I used to be additionally capable of take lessons from historians who taught me in regards to the historical past of civil rights actions and the darker components of U.S. historical past, corresponding to slavery, Native genocide and police violence. The historians have been dedicated to mentoring a brand new era, so that they created alternatives for college kids like myself, who generally had a number of jobs in faculty, to have the ability to receives a commission and have analysis experiences.

Monica Muñoz Martinez wants historical documents to be accessible to everyone.
Monica Muñoz Martinez needs historic paperwork to be accessible to everybody.
Mikala Compton/American-Statesman
What is your proudest moment?

I used to be invited to talk on the dedication ceremony in Uvalde when the junior excessive was named after Genoveva Morales. I wrote my thesis on the college walkouts in Uvalde and about Genoveva Morales, a civil rights activist who was the lead plaintiff in a desegregation swimsuit in opposition to the college district, and so it was a full-circle second for me to have the ability to come again and speak in regards to the significance of her work, of the civil rights legacy that she left, but in addition to be part of the historical past that I did not have entry to till I used to be a university scholar. Now, college students on the junior excessive find out about Morales.

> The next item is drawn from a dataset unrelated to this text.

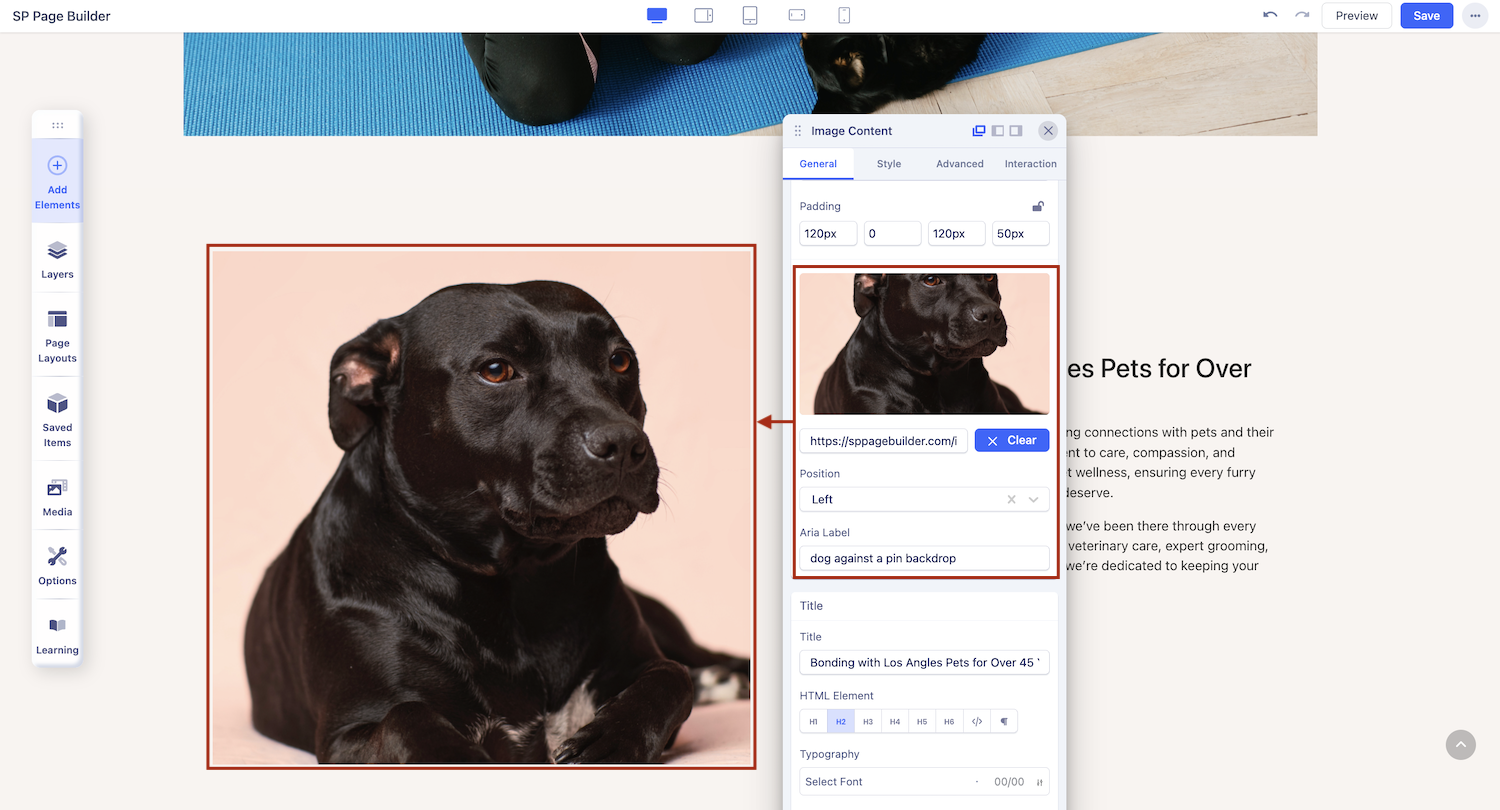Screen dimensions: 1500x810
Task: Switch to the Style tab
Action: pyautogui.click(x=889, y=164)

It was additionally the second the place I discovered in regards to the significance of public historical past and its means to impression communities and encourage new generations. It was affirming for the profession decisions that I had made but in addition simply continued to push me to be dedicated not solely to scholarship and researching, writing and educating, however to creating historical past accessible. I simply felt like that is what the work is for.

What guiding principle or mantra do you try to live by?

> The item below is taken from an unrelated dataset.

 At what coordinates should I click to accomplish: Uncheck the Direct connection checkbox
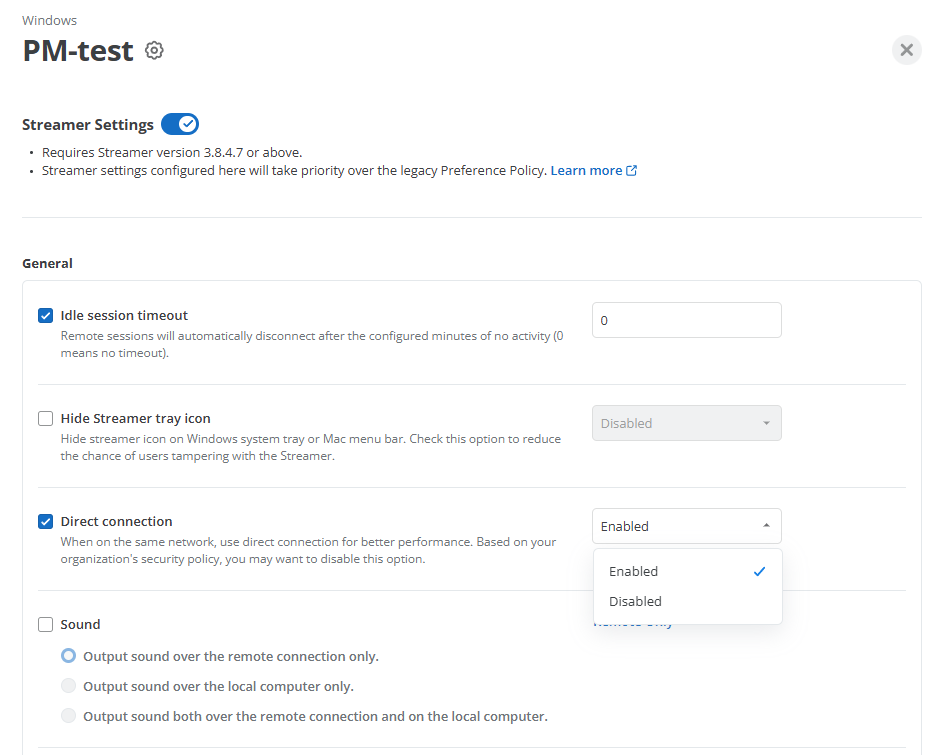click(x=45, y=522)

The injustices we see as we speak will form communities and households for generations, so we’ve to name out injustice in all its types. We reside in a world that’s centuries within the making. In case you research the historical past of our world and this nation, my perception is that social change takes studying from our previous to construct a extra simply future. Social change additionally requires being deliberate and intentional to have a constructive impression. 

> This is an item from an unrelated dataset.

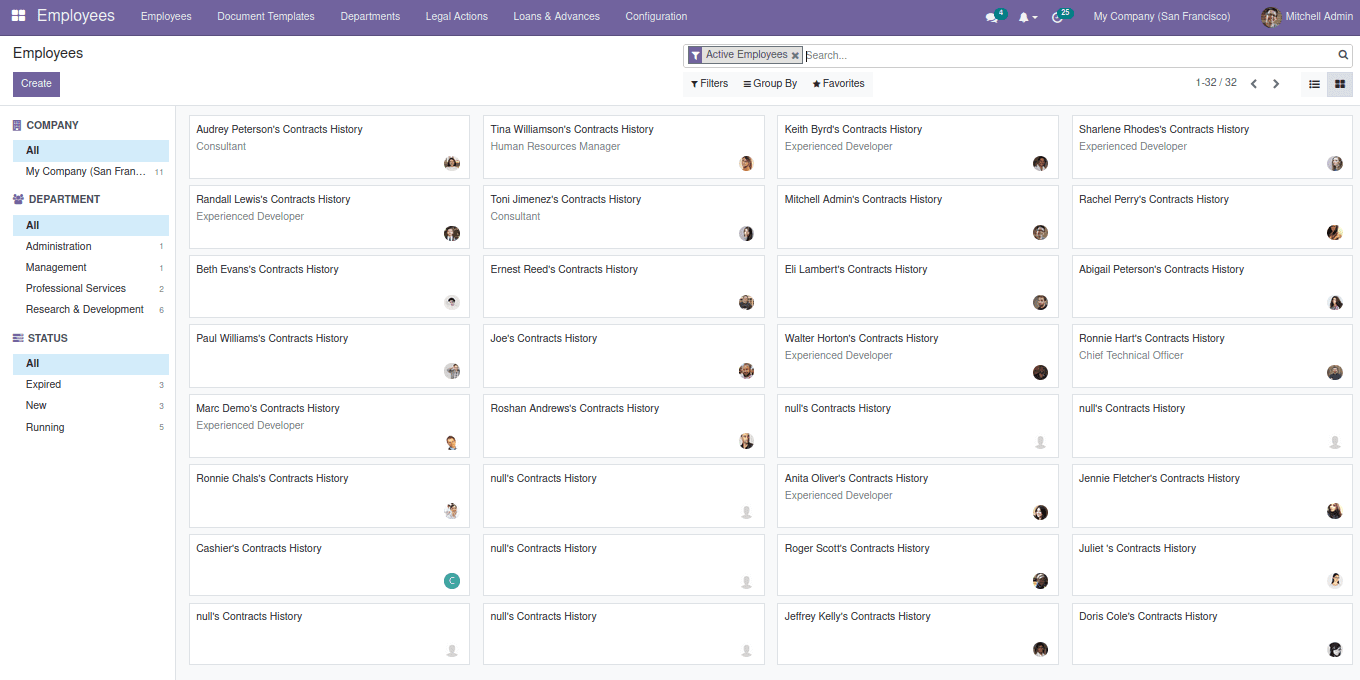Open the activities clock icon
1360x680 pixels.
click(1058, 17)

My mother and father additionally taught me to not overlook the place I got here from. The alternatives that I’ve benefited from are a direct profit from others who labored to make these potential. I’m additionally grateful for professors and historians who opened the door for me and who mentored me. I’ve a duty to provide again to the communities which have given a lot to me, and I’ve a duty to create alternatives for others, too.  

MIKALA COMPTON, AMERICAN-STATESMAN

Who do you look up to and why?

I’ve been moved by mother and father and children in Uvalde who, regardless of carrying unimaginable ache and grief, they advocate for change to make a greater world. I’m additionally impressed by public faculty lecturers like my mother, Maria Elena Martinez. Educators who see the shortcomings of an imperfect system and commit to creating it higher, and to offering alternatives for the subsequent era, even when they themselves could have been denied these alternatives. 

Likewise, after the Uvalde bloodbath, I’ve a newfound respect and admiration for social employees, individuals who assist others navigate the knotted bureaucracies of social companies, victims’ companies and well being care. They, too, see imperfect methods and attempt to maximize their effectiveness and attain as many individuals as potential who’re eligible for life-saving companies. Lecturers and social employees do that vital work, typically whereas exhibiting great self-sacrifice.

What advice would you give your past self?

Commit extra time for enjoyable and relaxation. Search extra experiences that carry you pleasure to assist counter the ache and violence you’ll encounter in your work.